Last month Japan experienced a foreign trade deficit for the first time in decades (article here). Many factors are behind this. One such factor is the exchange rate. For a long time it was around 110 yen per US dollar, but over the last few years it’s plummed to less than 80 yen per dollar.
About a year ago I recall an article saying that the Japanese government was going to try to improve that exchange rate so as to help its export businesses.
So what can they do to deliberately influence that exchange rate?
They can also change the interest rate on government bonds and on money lent from their reserve bank. These rates affect the attractiveness of investing in their currency, and thus the value of the currency.

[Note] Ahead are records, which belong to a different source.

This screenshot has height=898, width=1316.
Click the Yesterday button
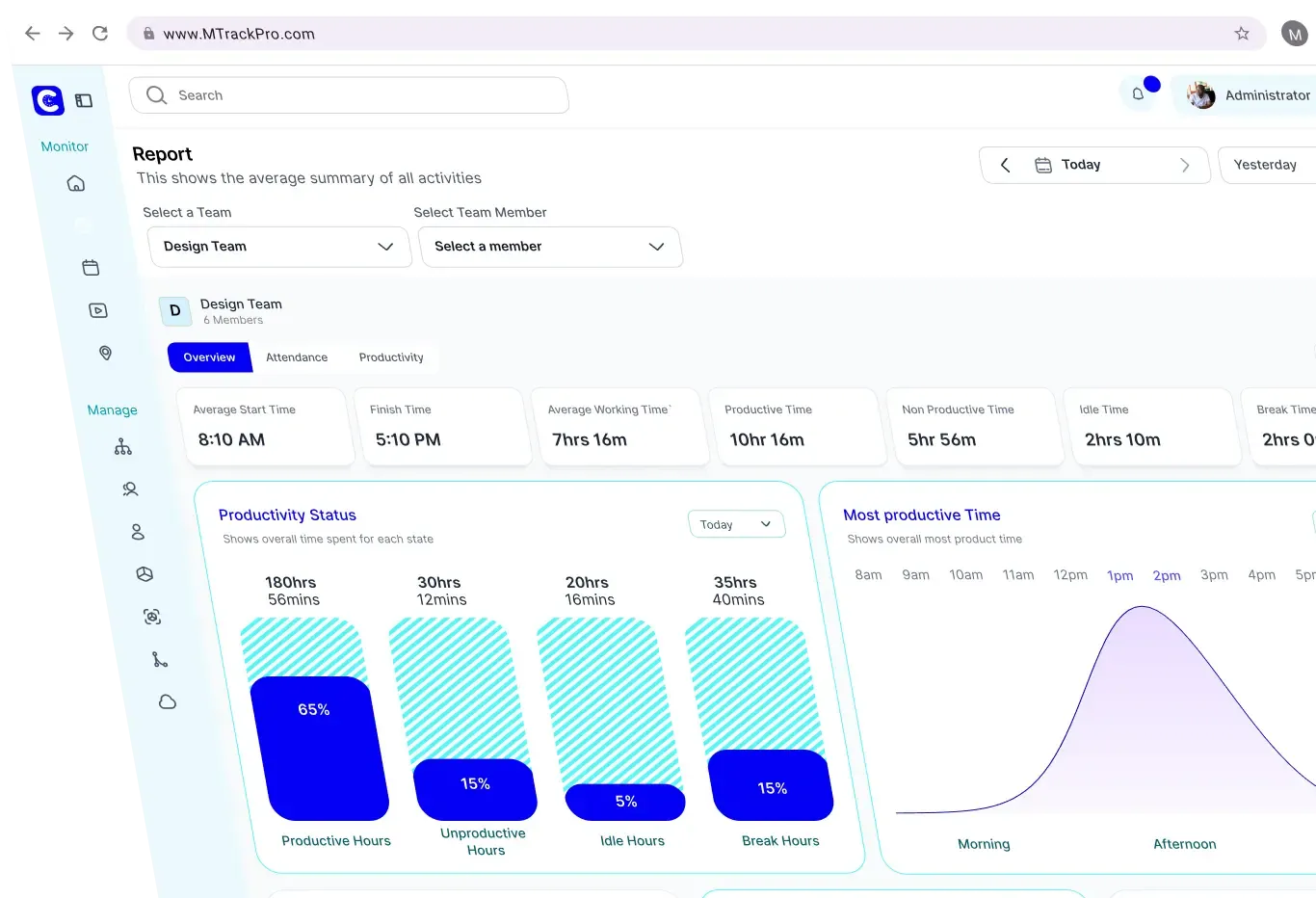[1266, 165]
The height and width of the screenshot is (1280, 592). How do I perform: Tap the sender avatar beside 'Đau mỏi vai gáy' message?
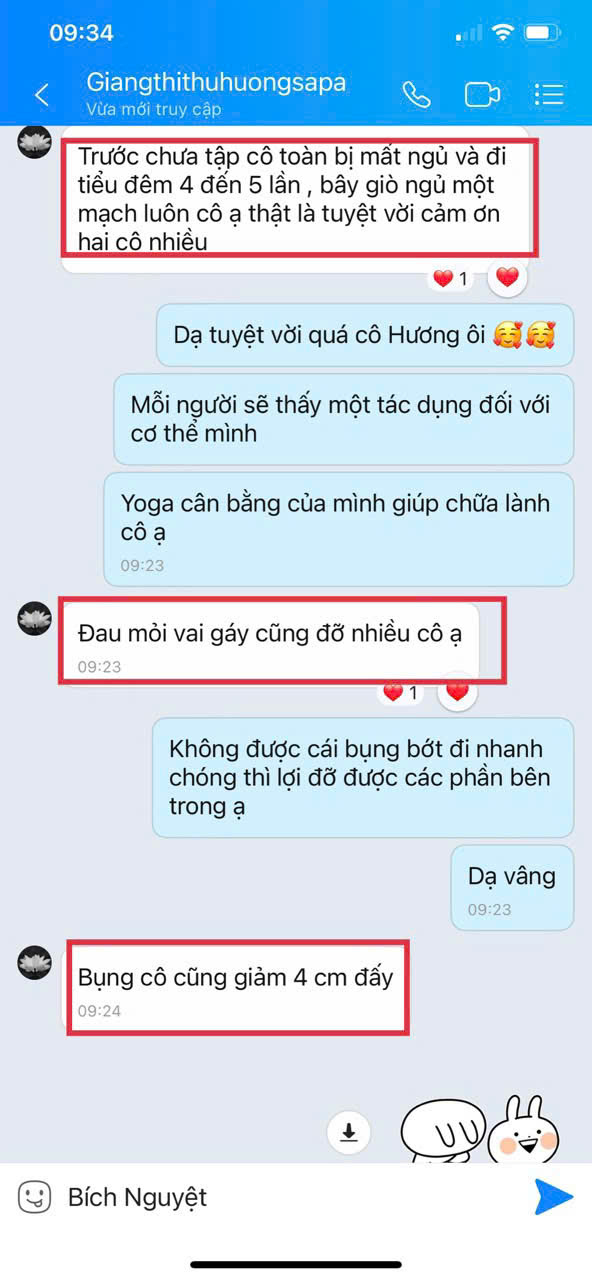coord(35,618)
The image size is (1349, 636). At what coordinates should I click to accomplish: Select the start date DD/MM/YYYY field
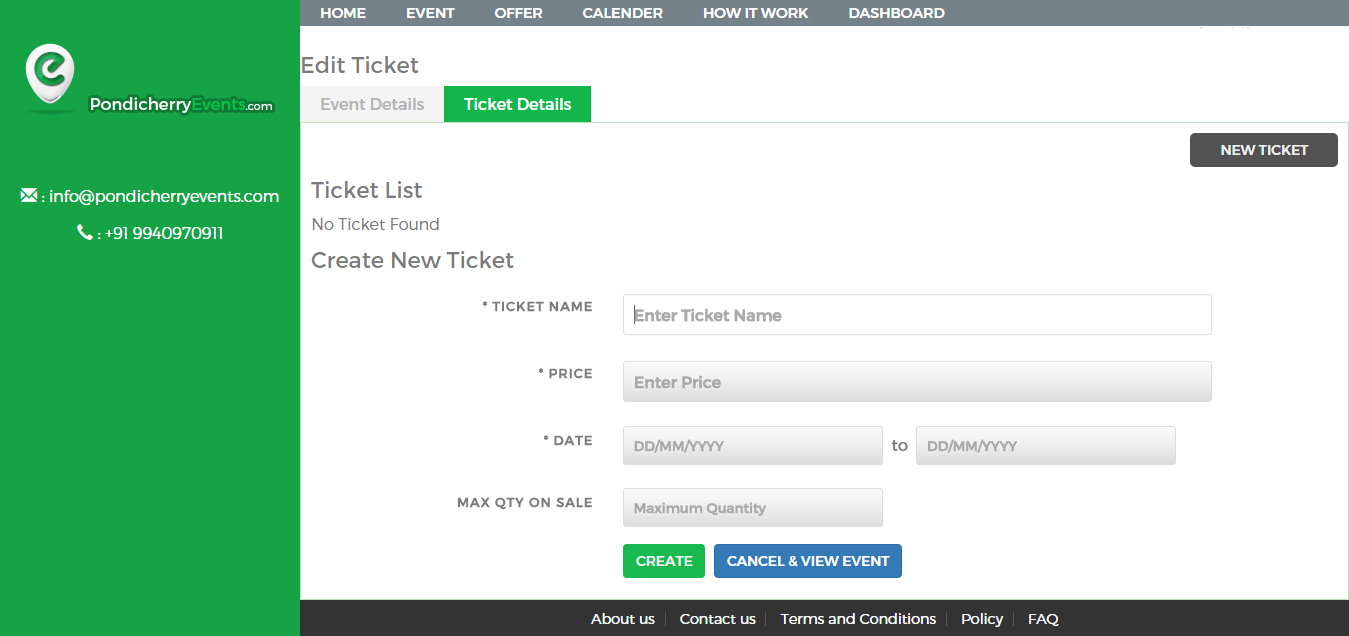click(x=752, y=446)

Eventually something is worth what someone else is prepared to pay for it. If they want to affect the value of their currency they need to affect its apparent value. Printing more money dilutes the currency’s apparent value, and changing interest rates affects the profit in investing in that currency, and hence its value.
To raise the value of their currency - buy their bonds off the world market. This is the same trick some companies do when they think their stock is undervalued… Buy it and it increases demand, raises the price. They also can raise interest rates, as others mentioned. Ultimately, a country’s bonds are worth what people think they will be worth. Higher interest rates sound good. This attracts foreign money which means the exchange value will also be high when the bond is redeemed and converted back to the original buyers country currency.
The first one, buying bonds on the open market - the government burns up its foreign reserves (cash of other countries currencies) buying on foreign markets, so this works best if the central bank has a surplus of foreign cash. Raising interest rates has its own dangers.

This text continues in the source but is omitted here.